Maddalena Elisabeth Comincini

Fachbereich Geschichte (Slavistik)
HauptbetreuerIn Assoz. Prof. PD Dr. Martina Thiele
NebenbetreuerIn Univ.-Prof. Mag. Dr. Eva Hausbacher
Beginn SoSe 2917
Kontakt ‎maddycomincini@yahoo.it
Thema der Dissertation The Influence of Aleksandra Kollontaj’s Oeuvre on Western European Second Wave Feminism

Abstract

Aleksandra Kollontaj was the first female minister in Russia, the first female ambassador in the world and the founder of the first communist feminist institution in 1918. Her political writings on the liberation of women from the traditional conception of their role in the family and in society as well as her political activity plaid a crucial role in the development of the Bolsheviks’ first legal attempts to liberate women from familiar and societal oppression.

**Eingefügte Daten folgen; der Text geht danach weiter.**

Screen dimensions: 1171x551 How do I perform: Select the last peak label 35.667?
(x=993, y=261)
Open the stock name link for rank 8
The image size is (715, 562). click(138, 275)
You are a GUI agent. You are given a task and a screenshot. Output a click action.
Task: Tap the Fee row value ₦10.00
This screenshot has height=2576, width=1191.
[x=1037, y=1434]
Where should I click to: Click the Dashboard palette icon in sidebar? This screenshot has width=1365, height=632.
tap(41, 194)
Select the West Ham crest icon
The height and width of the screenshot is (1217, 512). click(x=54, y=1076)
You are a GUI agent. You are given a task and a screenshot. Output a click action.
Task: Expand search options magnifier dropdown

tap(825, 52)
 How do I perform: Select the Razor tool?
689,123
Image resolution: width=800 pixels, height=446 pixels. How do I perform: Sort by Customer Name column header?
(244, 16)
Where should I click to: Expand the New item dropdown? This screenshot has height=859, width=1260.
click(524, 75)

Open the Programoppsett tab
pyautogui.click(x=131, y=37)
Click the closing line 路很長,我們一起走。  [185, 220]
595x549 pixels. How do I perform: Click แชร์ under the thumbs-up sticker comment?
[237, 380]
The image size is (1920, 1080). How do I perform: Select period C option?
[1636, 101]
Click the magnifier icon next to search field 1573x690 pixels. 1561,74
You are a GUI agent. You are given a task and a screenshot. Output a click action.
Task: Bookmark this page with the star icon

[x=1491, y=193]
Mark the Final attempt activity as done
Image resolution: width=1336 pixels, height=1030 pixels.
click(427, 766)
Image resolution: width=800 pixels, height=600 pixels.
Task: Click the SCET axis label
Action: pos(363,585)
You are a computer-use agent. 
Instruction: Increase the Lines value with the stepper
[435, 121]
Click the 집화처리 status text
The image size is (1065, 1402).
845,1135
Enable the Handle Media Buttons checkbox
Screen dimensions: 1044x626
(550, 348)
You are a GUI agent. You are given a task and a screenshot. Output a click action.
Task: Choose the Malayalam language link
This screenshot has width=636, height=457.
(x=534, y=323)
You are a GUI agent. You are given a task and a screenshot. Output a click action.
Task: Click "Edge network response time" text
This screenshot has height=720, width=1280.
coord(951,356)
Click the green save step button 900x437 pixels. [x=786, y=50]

Through the female protagonists of her literary writings and her personal life as an autonomous, emancipated and free woman, she constituted role models for her female contemporaries. But did her influence find an end with Stalin’s conservative backlash concerning the foundations of the family and the related role of women? The aim of this dissertation is to analyse if and to which extent Kollontaj’s heritage has been taken into account by activists of the different Western European second wave feminist movements in the late Sixties and in the Seventies.

CV

Barrierefreiheit: Kurzbeschreibung des Bildes

2013 Studium der Slawistik an der Ca‘ Foscari Universität von Venedig (Italien). 2015 Studium der Advanced International Studies an der Diplomatischen Akademie Wien. Seit Ende 2015 Gastforscherin an der Österreichischen Akademie der Wissenschaften in Wien und seit September 2016 Büroleiterin der Internationalen Thomas Bernhard Gesellschaft in Salzburg. Diverse Praktika, u.a. in der Österreichischen Botschaft in Kairo und in der Maltesischen Botschaft in Wien.